Questo l'ambiente familiare nel quale cresceva il fanciullo Guerrazzi, e in cui si veniva temprando il carattere che doveva poi stampar tutto l'uomo sì fortemente, da renderlo segno d'inestinguibile amore e di odio non anche domato.
Gl'istinti eroici della sua focosa natura, che lo traevano a tutto ciò che è solenne ed antico, e l'antiquata accademica disciplina a cui fu sottoposto da' suoi maestri di lettere, ci spiegano in parte il suo stile, cioè il carattere dello scrittore.

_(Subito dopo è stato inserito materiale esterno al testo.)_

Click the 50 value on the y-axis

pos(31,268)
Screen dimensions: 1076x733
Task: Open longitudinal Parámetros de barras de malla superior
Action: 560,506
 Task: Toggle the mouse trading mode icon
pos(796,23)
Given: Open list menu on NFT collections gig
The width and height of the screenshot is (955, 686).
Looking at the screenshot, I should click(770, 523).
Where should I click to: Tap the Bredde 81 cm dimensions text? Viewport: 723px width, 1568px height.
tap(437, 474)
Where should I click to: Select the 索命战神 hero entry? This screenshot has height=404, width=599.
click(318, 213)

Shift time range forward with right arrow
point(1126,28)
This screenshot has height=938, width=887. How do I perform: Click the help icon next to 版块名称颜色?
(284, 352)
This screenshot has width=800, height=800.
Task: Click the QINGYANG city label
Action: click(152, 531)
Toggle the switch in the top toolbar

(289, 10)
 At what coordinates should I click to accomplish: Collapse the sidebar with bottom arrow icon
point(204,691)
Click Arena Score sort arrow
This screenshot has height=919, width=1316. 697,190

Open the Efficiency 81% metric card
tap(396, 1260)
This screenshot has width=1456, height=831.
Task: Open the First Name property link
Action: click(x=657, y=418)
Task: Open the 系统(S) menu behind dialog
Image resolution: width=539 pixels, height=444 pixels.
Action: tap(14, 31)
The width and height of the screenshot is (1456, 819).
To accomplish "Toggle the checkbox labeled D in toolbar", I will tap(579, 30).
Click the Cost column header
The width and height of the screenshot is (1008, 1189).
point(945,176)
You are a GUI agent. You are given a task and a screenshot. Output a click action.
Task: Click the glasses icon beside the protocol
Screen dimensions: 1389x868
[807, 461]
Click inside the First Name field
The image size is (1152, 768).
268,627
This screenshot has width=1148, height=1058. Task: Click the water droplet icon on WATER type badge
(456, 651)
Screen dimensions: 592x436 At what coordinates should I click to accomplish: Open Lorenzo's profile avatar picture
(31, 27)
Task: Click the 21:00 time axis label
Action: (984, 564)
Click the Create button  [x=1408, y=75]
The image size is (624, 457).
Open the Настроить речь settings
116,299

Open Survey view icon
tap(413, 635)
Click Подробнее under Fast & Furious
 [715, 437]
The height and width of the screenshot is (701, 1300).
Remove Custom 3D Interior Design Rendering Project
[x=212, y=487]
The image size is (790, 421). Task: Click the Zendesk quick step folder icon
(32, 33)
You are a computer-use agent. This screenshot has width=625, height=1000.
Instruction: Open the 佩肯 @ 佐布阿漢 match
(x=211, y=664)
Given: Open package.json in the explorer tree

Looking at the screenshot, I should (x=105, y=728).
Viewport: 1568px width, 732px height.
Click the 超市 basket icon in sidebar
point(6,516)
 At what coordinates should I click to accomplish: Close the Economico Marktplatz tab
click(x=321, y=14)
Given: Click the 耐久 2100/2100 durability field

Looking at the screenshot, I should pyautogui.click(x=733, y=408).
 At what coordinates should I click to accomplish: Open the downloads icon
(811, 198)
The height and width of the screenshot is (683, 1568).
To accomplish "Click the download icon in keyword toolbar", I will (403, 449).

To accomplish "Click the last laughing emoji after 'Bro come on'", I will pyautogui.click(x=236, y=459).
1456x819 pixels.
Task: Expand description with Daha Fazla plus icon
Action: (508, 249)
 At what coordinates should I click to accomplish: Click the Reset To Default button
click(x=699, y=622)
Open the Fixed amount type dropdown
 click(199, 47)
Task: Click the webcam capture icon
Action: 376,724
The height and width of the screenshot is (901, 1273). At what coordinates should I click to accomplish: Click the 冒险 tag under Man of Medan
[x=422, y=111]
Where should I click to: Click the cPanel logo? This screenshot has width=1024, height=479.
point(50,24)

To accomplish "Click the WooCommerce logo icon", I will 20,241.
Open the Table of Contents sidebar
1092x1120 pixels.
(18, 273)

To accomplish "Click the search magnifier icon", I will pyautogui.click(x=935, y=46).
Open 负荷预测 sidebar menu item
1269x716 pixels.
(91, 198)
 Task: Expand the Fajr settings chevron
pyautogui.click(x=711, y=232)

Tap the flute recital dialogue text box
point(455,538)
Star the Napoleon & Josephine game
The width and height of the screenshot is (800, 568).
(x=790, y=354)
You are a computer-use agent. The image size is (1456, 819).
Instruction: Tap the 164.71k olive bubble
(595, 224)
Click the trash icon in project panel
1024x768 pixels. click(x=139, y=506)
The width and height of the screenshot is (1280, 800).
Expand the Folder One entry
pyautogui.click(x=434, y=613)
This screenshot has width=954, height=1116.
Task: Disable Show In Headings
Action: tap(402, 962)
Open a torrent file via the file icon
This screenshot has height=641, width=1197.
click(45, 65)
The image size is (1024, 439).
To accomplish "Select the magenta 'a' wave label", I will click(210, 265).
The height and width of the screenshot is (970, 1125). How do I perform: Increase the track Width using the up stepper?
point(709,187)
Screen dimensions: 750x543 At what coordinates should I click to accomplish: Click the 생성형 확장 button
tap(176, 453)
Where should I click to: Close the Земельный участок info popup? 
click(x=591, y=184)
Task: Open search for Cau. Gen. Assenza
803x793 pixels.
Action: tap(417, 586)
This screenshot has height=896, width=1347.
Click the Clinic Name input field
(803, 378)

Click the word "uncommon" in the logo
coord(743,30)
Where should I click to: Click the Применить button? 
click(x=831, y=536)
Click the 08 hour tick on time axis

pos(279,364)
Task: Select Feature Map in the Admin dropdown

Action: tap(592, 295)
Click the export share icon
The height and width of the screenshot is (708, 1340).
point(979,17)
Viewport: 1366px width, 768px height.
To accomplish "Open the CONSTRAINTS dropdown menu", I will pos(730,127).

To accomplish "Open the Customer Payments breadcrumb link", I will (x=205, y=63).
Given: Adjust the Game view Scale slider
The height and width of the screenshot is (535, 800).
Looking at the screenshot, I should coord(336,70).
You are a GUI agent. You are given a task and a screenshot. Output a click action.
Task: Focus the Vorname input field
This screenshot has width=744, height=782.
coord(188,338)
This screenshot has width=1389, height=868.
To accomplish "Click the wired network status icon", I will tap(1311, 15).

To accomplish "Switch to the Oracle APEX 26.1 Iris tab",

Il primo di tali maestri, e quello di cui egli serbò più grata memoria, fu il Padre Spotorno, barnabita, rappresentatoci dal Guerrazzi come un Robespierre letterario del 500, che ad ogni ombra [153] di modernità arricciava il pelo come istrice, e che gl'insegnava la lingua «come s'ingrassano i luci: uno imbuto in gola, e poi giù una ramaiolata di Bembo, di Casa, di Baldassar Castiglione, e via discorrendo». E di siffatti metodi d'insegnamento restarono sempre le tracce evidenti nella forma letteraria che piacque al Guerrazzi e che ebbe sì lungo codazzo di imitatori: forma che ha la copiosa ricchezza di lingua e il periodo latineggiante dei cinquecentisti, e qualche volta, come nella Serpicina, l'arcaica semplicità dei trecentisti migliori, ma che di latineggiante e di arcaico sa sempre troppo: forma che si compiace di uno stile magnifico, in cui l'ideale eroico del poeta si drappeggia come in un paludamento o in una clamide; forma artificiosa di un artificio che in lui diventò una seconda natura, sì che perciò, italianissima sempre, potè essere spesso eloquente davvero e mirabile d'impeto e di vigore; ma che, insomma, artificiosa fu molto, ed a noi apparisce oramai come una specie di anacronismo.
Chè se si obiettasse come gli stessi metodi pedanteschi e accademici, comuni allora dal più al meno a tutte le scuole italiane, non abbian prodotto in altri scrittori moderni, anche anteriori al Guerrazzi, gli effetti e i difetti che produssero in lui, sarebbe ovvio rispondere che le medesime cause operano diversamente su anime e ingegni diversi. E il [154] Guerrazzi, con quella sua anima antica e con quell'ingegno grandissimo ma squilibrato, non che assimilarsi quel primo nutrimento di classiche forme, ne ebbe per tutta la vita una specie di pletora, e byroneggiò cruscheggiando.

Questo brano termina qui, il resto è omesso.